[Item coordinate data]
BEGIN

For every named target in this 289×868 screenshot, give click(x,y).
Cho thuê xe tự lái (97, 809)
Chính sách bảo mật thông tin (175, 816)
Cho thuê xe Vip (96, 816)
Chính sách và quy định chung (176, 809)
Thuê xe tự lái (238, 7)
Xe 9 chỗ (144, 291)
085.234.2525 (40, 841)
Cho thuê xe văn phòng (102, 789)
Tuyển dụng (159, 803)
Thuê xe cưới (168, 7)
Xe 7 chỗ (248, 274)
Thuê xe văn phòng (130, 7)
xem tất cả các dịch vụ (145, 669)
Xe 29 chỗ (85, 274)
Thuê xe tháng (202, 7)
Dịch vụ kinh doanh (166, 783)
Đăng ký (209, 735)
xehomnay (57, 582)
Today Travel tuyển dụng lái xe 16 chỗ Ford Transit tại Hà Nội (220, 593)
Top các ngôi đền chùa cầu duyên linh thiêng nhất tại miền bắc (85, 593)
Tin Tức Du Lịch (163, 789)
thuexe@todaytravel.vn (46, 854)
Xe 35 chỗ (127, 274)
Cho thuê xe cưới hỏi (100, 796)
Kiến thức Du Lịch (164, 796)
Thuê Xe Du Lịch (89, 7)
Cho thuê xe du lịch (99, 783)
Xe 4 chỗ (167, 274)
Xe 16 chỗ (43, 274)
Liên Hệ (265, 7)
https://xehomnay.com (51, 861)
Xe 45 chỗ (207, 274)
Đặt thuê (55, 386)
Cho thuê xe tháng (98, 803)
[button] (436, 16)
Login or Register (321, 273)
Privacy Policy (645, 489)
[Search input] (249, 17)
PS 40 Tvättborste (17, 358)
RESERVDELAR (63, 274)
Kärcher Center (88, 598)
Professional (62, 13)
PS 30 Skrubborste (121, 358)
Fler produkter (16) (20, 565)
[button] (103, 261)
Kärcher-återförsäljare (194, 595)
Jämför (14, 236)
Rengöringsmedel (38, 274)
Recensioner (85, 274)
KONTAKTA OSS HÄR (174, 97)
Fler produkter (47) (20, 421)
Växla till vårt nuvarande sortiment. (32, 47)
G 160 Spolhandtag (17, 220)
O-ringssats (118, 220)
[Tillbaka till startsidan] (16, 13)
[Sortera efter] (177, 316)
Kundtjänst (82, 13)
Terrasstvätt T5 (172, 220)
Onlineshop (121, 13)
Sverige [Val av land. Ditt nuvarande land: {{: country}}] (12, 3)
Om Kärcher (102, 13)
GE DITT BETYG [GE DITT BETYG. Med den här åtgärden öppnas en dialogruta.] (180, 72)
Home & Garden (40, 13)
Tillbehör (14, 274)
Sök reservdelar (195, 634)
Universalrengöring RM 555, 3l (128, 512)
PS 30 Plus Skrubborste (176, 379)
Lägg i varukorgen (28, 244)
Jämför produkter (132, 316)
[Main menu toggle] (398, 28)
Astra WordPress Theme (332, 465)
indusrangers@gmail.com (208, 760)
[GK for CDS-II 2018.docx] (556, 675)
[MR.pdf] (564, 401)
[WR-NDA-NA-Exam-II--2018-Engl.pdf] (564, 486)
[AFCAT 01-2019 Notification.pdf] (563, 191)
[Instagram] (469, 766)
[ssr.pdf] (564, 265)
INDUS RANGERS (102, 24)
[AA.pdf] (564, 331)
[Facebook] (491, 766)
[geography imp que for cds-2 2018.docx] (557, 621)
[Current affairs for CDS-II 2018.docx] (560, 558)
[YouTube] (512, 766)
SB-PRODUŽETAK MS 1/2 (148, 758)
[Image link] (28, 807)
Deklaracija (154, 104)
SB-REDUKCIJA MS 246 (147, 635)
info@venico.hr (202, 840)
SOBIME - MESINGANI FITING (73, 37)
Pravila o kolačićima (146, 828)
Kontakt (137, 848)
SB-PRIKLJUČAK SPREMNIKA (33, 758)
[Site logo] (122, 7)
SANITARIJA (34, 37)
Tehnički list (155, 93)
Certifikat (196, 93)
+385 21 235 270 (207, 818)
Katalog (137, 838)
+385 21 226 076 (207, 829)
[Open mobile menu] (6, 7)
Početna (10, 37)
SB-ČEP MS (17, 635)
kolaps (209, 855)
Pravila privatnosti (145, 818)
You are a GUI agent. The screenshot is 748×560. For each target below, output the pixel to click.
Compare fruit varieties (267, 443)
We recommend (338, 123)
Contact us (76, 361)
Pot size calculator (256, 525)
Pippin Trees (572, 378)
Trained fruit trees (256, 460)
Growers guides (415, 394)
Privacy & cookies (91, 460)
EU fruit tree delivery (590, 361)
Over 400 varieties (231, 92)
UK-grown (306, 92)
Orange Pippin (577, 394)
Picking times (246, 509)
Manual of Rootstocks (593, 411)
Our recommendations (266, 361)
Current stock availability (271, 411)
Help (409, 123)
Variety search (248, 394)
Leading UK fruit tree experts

END

#### Task description:
Identify every line of the records above that contains the string "docx", matching case, and copy each of those lines in full.

#### Complete response:
[GK for CDS-II 2018.docx] (556, 675)
[geography imp que for cds-2 2018.docx] (557, 621)
[Current affairs for CDS-II 2018.docx] (560, 558)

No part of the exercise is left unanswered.